Действие устройства по своему эффекту, оказываемому на окружающих, напоминало Утреннее Дыхание Президента после хорошо проведенного вечером накануне совещания, поэтому прибор и получил такое название. Герман наверняка выковырял эту штуковину из трофейного шлема штурмовика. У устройства был и второй режим работы, предназначавшийся не для разгона демонстраций, а для отдачи команд своим.
В этом режиме голос усиливался не десятикратно, а всего лишь в два-три раза, и он не рвал окружающим барабанные перепонки, как в основном режиме работы УДП.
Сейчас Герман нажал на УДП кнопку и активировал именно этот второй режим. На приборе загорелась зеленая лампочка, сообщавшая, что можно говорить, не опасаясь за уши окружающих. И Герман действительно заговорил:
— Встаньте, братья и сестры!
Хрулеев почему-то полагал, что голос у Германа должен быть истеричным и визгливым, или с атипичными интонациями, как это обычно бывает у шизофреников. Но ничего подобного не было. Герман говорил твердо, быстро и спокойно очень красивым густым баритоном. Это был голос профессионала, голос директора крупной и уважаемой корпорации. Слова Германа, усиленные УДП, экранировали от металлических силосных баков элеватора, и это придавало им стальные нотки.
Все наконец встали, за время стояния на коленях ноги у Хрулеева совсем затекли. Блинкрошев и Люба стояли теперь по краям трибуны и по бокам от Германа, как почетный караул. Ордынец и блондинка забились в самый угол трибуны, одной рукой ордынец обнимал девушку за плечи, как будто хотел защитить от опасности, возможно в этом был смысл, блондинка действительно выглядела испуганной. В другой руке ордынец все еще сжимал мешок, из которого пыталось вырваться наружу нечто.
Любины головорезы из личной охраны Германа рассредоточились вокруг трибуны, недвусмысленно направив дула калашей в сторону окружающих трибуну обитателей элеватора.
— Сегодня наша встреча будет не совсем обычной, — продолжал тем временем Герман, — Дело в том, что я хочу попросить у каждого из вас, у всех, прощения. Обычно вы встаете передо мною на колени, но сегодня все будет иначе. Я попрошу у вас прощения, на коленях.

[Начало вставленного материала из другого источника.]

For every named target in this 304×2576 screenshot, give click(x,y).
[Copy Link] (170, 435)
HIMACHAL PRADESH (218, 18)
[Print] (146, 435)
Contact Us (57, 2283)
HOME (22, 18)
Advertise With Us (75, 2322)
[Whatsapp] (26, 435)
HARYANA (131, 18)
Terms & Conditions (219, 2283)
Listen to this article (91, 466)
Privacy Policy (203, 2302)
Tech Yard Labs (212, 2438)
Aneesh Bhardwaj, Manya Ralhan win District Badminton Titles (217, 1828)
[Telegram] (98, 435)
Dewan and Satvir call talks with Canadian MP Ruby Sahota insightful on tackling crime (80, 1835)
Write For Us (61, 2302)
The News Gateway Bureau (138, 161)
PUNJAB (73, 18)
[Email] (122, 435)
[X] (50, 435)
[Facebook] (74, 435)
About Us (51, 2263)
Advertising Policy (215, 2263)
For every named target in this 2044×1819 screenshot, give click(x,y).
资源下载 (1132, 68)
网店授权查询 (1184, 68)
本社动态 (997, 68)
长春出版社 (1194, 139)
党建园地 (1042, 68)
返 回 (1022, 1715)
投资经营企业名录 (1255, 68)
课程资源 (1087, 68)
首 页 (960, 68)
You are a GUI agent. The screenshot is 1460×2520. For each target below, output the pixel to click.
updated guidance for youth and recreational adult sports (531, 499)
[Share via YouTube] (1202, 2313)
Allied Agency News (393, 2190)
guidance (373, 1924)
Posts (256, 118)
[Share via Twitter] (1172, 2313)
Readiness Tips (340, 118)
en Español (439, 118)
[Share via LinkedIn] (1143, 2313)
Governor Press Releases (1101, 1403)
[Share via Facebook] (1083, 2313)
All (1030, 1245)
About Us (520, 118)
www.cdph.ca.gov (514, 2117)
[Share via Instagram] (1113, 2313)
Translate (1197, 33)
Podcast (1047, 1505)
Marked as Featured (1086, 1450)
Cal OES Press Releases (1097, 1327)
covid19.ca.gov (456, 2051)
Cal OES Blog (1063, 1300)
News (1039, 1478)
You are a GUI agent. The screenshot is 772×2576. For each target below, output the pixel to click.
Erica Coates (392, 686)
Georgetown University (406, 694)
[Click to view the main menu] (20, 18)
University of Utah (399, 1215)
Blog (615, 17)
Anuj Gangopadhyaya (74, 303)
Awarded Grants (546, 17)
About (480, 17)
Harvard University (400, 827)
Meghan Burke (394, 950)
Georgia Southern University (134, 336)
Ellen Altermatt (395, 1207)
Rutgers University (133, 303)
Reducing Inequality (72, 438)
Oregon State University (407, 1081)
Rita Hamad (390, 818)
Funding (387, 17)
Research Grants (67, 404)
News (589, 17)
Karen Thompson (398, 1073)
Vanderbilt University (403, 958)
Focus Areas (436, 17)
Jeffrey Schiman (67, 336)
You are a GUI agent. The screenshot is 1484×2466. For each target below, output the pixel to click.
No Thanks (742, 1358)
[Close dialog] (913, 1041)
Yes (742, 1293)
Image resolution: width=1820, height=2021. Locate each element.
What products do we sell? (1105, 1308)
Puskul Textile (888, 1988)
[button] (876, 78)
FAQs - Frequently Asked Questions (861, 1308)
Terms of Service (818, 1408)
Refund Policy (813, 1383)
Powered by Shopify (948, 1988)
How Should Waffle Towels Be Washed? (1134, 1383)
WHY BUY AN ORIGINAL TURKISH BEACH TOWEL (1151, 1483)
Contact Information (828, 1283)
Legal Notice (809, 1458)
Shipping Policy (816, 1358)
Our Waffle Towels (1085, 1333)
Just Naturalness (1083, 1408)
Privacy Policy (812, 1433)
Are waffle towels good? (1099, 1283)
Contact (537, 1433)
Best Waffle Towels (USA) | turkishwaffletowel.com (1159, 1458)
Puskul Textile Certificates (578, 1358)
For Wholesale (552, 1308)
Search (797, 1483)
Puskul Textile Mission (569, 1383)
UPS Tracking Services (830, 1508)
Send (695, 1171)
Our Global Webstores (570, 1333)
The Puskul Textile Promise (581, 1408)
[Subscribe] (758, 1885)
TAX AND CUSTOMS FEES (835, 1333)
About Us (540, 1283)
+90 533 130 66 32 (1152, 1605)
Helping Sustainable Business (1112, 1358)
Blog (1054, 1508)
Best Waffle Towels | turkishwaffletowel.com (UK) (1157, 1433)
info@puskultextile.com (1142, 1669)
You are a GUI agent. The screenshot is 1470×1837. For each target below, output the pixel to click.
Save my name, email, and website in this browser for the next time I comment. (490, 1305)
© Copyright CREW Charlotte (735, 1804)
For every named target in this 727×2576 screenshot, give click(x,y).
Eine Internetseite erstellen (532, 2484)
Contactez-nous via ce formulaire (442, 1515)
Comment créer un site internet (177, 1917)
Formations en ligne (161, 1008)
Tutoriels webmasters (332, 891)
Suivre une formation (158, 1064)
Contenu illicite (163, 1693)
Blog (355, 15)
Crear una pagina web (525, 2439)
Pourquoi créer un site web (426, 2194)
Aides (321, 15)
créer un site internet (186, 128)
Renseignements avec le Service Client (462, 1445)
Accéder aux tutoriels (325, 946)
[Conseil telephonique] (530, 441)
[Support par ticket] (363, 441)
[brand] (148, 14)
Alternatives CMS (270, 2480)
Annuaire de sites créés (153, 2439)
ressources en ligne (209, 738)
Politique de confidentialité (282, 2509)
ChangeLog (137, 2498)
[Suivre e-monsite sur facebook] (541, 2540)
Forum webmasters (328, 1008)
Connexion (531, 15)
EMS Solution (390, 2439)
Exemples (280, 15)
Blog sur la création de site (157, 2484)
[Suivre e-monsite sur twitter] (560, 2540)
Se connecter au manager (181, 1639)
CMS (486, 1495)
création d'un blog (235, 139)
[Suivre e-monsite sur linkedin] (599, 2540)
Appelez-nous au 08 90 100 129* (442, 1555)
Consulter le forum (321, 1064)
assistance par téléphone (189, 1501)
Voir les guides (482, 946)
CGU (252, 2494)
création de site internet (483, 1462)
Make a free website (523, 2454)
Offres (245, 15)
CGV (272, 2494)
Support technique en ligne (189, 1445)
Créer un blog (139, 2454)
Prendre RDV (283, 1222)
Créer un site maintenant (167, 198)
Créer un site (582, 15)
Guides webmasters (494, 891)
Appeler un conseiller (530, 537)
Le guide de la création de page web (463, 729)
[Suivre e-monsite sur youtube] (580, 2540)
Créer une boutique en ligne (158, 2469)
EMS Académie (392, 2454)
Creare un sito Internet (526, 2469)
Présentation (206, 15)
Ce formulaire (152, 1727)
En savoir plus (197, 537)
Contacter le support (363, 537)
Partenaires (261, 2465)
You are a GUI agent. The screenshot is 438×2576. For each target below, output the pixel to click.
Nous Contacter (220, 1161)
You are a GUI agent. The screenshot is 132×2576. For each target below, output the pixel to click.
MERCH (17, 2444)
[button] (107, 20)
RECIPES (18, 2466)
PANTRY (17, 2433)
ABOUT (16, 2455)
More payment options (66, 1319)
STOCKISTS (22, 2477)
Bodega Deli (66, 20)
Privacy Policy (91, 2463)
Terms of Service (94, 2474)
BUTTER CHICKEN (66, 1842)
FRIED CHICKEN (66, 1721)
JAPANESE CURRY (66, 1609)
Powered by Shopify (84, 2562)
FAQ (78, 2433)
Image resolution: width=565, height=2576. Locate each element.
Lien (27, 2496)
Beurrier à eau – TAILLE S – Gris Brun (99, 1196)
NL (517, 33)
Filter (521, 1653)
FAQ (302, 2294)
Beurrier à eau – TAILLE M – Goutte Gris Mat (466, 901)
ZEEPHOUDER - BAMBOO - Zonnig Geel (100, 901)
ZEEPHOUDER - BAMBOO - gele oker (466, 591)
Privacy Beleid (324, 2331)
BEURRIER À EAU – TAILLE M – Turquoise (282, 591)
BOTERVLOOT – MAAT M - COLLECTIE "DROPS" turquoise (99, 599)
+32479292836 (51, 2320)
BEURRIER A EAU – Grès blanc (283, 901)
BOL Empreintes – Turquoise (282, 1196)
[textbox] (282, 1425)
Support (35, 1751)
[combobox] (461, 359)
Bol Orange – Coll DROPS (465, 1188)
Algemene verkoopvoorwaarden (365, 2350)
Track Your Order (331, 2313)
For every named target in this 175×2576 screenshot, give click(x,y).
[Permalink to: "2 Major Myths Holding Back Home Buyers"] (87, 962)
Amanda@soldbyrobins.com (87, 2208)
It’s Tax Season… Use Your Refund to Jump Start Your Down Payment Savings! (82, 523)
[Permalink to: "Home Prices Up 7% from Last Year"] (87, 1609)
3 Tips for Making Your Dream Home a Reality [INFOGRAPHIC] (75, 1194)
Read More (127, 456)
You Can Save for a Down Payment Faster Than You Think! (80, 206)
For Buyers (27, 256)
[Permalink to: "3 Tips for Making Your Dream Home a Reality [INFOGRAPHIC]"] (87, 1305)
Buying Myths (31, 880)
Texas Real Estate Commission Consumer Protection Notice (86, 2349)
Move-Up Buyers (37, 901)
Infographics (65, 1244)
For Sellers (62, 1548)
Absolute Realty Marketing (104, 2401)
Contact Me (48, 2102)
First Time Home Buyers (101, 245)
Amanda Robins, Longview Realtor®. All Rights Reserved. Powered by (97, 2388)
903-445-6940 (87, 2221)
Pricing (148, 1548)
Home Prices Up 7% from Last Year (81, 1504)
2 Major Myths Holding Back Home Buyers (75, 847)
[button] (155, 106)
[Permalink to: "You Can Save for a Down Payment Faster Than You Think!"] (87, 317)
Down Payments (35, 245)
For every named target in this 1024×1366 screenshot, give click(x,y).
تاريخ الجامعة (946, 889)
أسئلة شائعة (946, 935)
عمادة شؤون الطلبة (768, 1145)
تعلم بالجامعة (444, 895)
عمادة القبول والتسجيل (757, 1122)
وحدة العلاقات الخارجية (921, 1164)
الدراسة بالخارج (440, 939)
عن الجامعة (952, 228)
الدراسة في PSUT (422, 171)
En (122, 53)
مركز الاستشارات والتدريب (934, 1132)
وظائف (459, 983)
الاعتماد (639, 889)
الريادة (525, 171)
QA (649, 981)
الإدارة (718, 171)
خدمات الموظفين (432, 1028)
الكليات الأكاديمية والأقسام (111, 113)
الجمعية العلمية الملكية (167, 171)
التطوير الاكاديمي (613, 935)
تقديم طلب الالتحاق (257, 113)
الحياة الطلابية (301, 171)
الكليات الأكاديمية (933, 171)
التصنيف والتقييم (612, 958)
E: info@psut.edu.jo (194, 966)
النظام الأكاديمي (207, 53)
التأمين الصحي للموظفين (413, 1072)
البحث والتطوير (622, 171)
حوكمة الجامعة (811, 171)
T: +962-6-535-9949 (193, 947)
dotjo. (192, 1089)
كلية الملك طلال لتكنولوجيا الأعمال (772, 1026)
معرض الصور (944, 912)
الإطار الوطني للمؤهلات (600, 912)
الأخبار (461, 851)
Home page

И Герман действительно опустился на колени, собравшиеся ахнули, но шептаться на этот раз никто не рискнул. Люба стыдливо потупила взор, Блинкрошев внимательно рассматривал толпу, заглядывая своим немигающими глазами каждому в душу.
Герман выждал несколько секунд и только затем, стоя на коленях, спокойно, но искренне продолжил:
— Простите меня, пожалуйста, если сможете. Я считал вас глупыми и маленькими, я считал вас неготовыми. Но это все неправда, многие из вас лучше меня, каждый из вас хоть в чем-то превосходит меня. Вы все очень разные на самом деле, мы все очень разные. Но у каждого есть свои таланты и достоинства, в каждом есть что-то хорошее. Я скрывал от вас истину, полагая вас недостойными. Я многое скрывал от вас, многое, что я знаю про детей, про Гриб, многое о себе самом. Но вы все мне братья и сестры, и скрывать что-то от близких нельзя. Это подлость, я был подлецом. И я прошу вас — простите меня.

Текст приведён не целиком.